Stößenseebrücke
Die Brücke wurde ursprünglich Heerstraßenbrücke genannt und ich meine auch, dass sich dieser Name umgangssprachlich zum Teil auch bis heute für die Stößenseebrücke erhalten hat.
Erbaut wurde die Brücke in den Jahren 1908/09 nach Plänen von Karl Bernhard, ebenso wie die etwas weiter westlich gelegene Freybrücke (vormals Havelbrücke).

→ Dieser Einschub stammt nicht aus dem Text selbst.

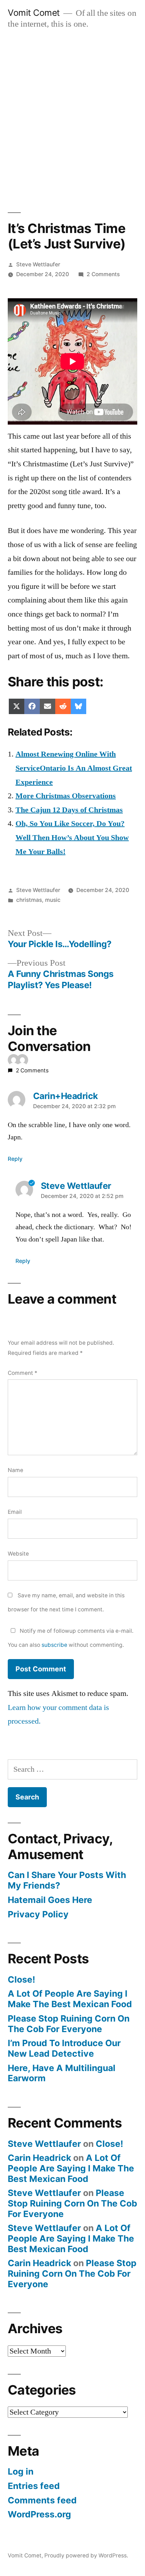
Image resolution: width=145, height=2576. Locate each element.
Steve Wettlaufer (38, 264)
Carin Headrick (39, 2157)
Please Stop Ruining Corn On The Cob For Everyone (69, 2023)
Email (15, 1512)
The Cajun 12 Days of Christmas (69, 810)
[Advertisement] (72, 113)
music (53, 900)
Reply (15, 1159)
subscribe (54, 1645)
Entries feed (34, 2486)
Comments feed (42, 2500)
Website (18, 1553)
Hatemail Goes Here (50, 1900)
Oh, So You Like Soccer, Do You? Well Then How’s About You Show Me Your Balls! (72, 837)
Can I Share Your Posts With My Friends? (67, 1880)
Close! (21, 1979)
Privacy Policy (38, 1914)
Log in (20, 2471)
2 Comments (103, 274)
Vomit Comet (34, 12)
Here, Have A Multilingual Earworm (61, 2073)
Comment (22, 1373)
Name (15, 1470)
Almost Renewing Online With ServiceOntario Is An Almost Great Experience (73, 768)
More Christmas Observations (65, 796)
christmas (29, 900)
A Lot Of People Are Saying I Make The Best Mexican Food (70, 1998)
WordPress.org (39, 2514)
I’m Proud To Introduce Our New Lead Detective (64, 2048)
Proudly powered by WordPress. (86, 2555)
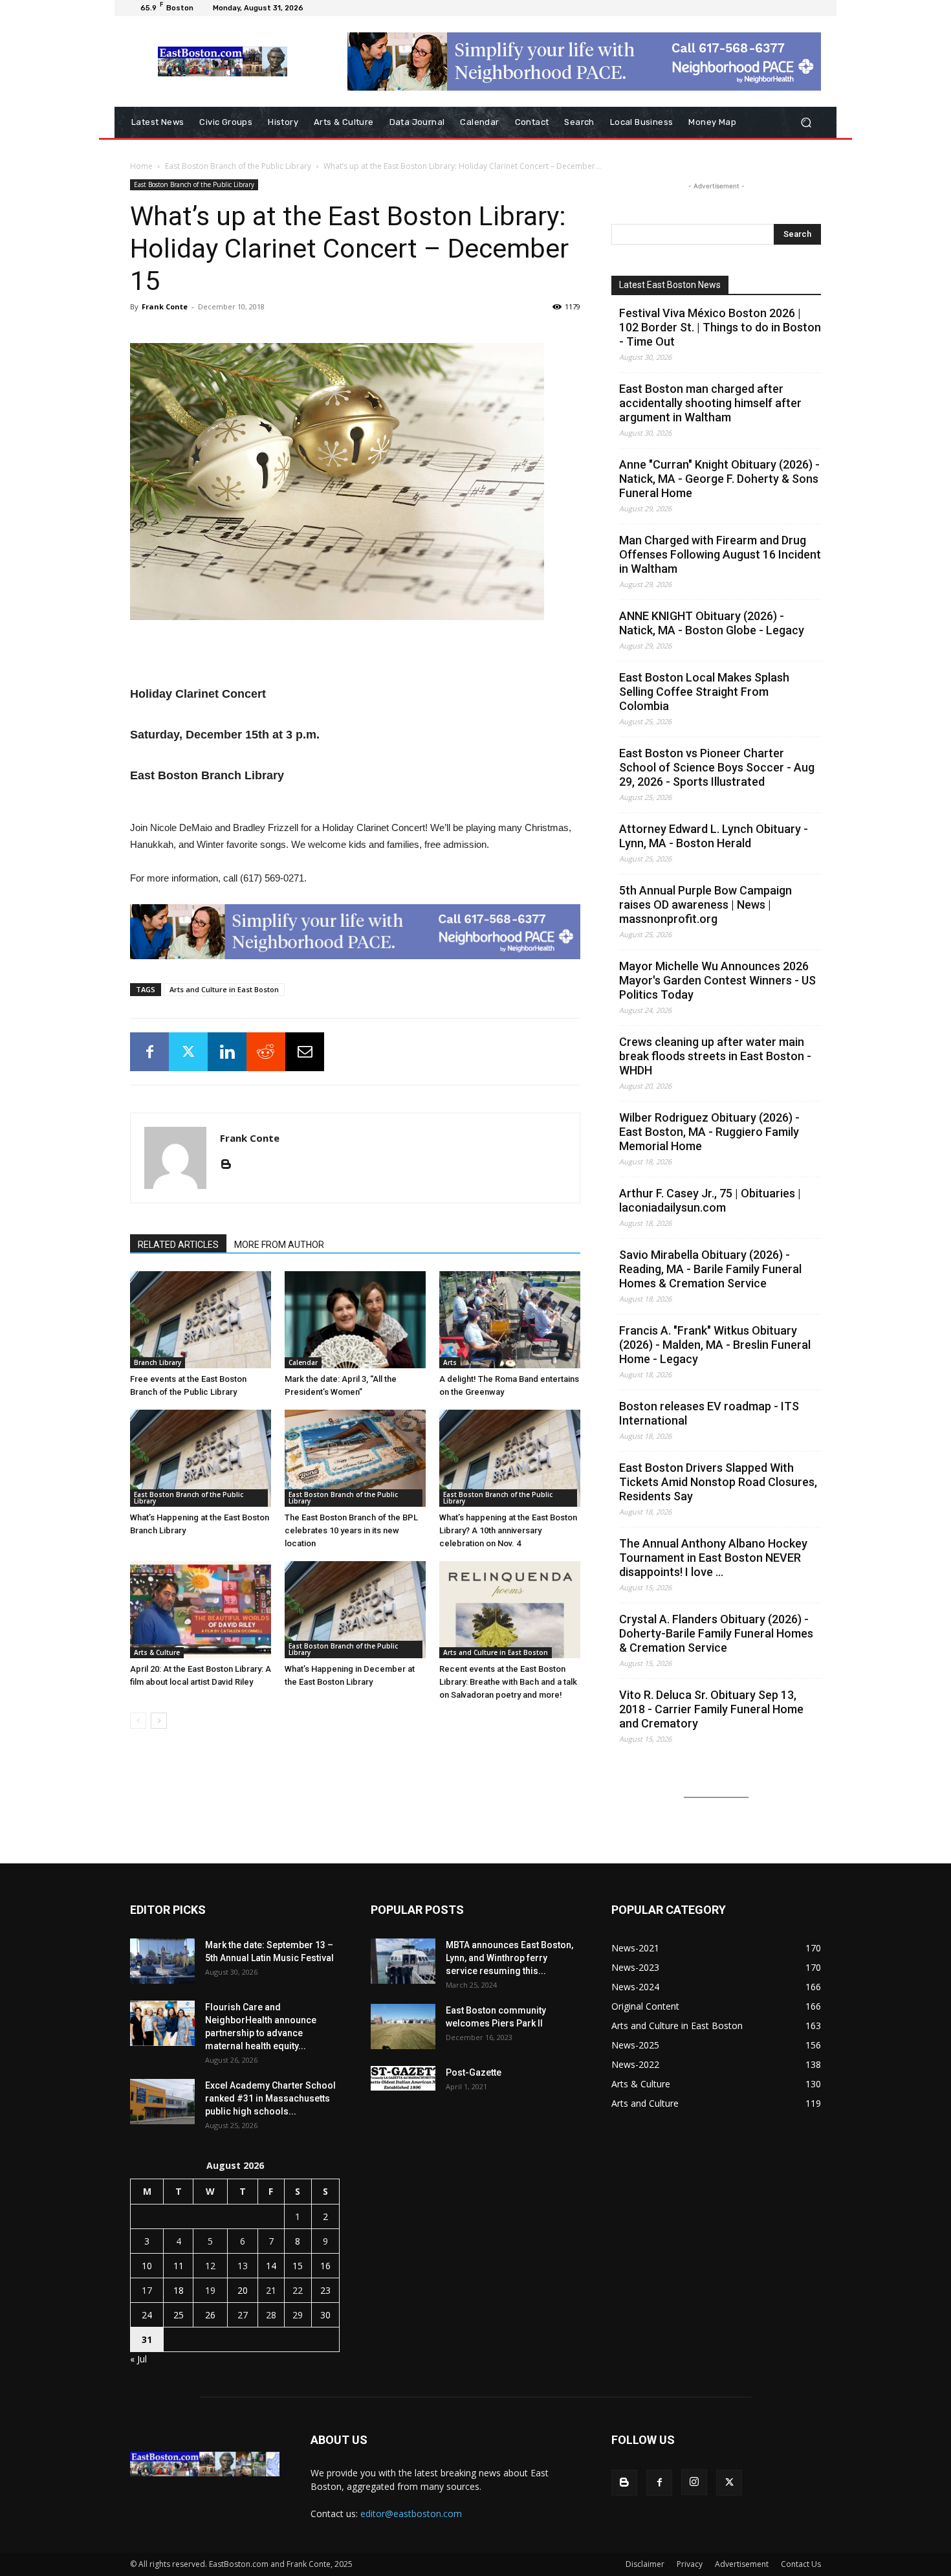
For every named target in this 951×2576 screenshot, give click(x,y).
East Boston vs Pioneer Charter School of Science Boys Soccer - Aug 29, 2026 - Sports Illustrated (716, 767)
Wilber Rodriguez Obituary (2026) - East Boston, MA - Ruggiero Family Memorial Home (709, 1132)
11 (178, 2266)
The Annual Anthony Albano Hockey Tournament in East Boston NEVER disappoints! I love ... (713, 1558)
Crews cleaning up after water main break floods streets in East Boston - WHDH (715, 1056)
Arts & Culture (157, 1652)
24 (147, 2315)
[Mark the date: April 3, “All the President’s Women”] (355, 1319)
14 (271, 2266)
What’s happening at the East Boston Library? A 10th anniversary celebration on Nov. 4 (508, 1530)
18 (178, 2290)
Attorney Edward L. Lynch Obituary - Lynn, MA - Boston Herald (713, 836)
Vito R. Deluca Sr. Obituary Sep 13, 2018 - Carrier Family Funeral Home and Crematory (711, 1709)
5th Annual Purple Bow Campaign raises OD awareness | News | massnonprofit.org (705, 904)
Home (141, 166)
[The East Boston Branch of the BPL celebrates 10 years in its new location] (355, 1458)
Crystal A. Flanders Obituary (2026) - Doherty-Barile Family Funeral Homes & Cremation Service (716, 1633)
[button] (806, 122)
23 (325, 2290)
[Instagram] (694, 2482)
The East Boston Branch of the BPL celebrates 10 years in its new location (351, 1530)
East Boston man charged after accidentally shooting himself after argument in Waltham (710, 403)
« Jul (138, 2359)
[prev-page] (138, 1721)
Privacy (690, 2564)
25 (178, 2315)
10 (147, 2266)
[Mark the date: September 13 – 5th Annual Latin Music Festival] (162, 1961)
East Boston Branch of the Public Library (238, 166)
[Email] (304, 1051)
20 (242, 2290)
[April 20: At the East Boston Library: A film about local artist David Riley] (200, 1609)
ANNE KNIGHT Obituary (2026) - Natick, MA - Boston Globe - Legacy (711, 623)
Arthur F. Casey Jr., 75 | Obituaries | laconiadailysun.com (710, 1200)
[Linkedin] (227, 1051)
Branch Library (157, 1362)
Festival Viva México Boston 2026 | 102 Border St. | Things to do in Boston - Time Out (720, 327)
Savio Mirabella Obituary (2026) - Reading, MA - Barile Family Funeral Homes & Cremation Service (710, 1269)
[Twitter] (188, 1051)
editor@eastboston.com (411, 2513)
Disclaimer (645, 2564)
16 (325, 2266)
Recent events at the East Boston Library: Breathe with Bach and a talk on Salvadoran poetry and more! (508, 1682)
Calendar (303, 1362)
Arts (450, 1362)
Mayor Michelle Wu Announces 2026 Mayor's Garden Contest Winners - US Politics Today (717, 980)
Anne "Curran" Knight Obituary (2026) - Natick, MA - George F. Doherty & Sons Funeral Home (719, 479)
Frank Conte (165, 306)
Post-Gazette (473, 2072)
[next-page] (159, 1721)
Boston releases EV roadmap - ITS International (709, 1413)
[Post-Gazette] (403, 2078)
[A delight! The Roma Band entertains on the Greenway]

Ein sehr interessantes Bauwerk.
Von der Brücke bietet sich ein hübscher Ausblick auf den geteilten Stößensee (der extreme Verkehrslärm der Heerstrasse stört natürlich).
Aber es lohnt sich auch, sich die Brücke mal von unten auszuschauen. In weiten Teilen ist sie wie eine Burg gebaut und die Stahlträger wirken sehr imposant. Der westliche Pfeilerbereich ist leider gesperrt, obwohl es dort einen kleinen Fusweg gibt und man von dort an das Wasser heran könnte.
Laut einer Augenzeugenquelle wurde die Brücke im II. Weltkrieg nicht durch Bomben zerstört und auch nicht gesprengt.
1966 stürzte ein sowjetisches Kampfflugzeug in den südlichen Stößensee. Auf der Brücke befindet sich deswegen heute eine Gedenktafel.
Ich habe auch schon beobachtet, dass Kletterer heutzutage am nord-östlichen Bereich der Stößenseebrücke Abseilübungen vollziehen.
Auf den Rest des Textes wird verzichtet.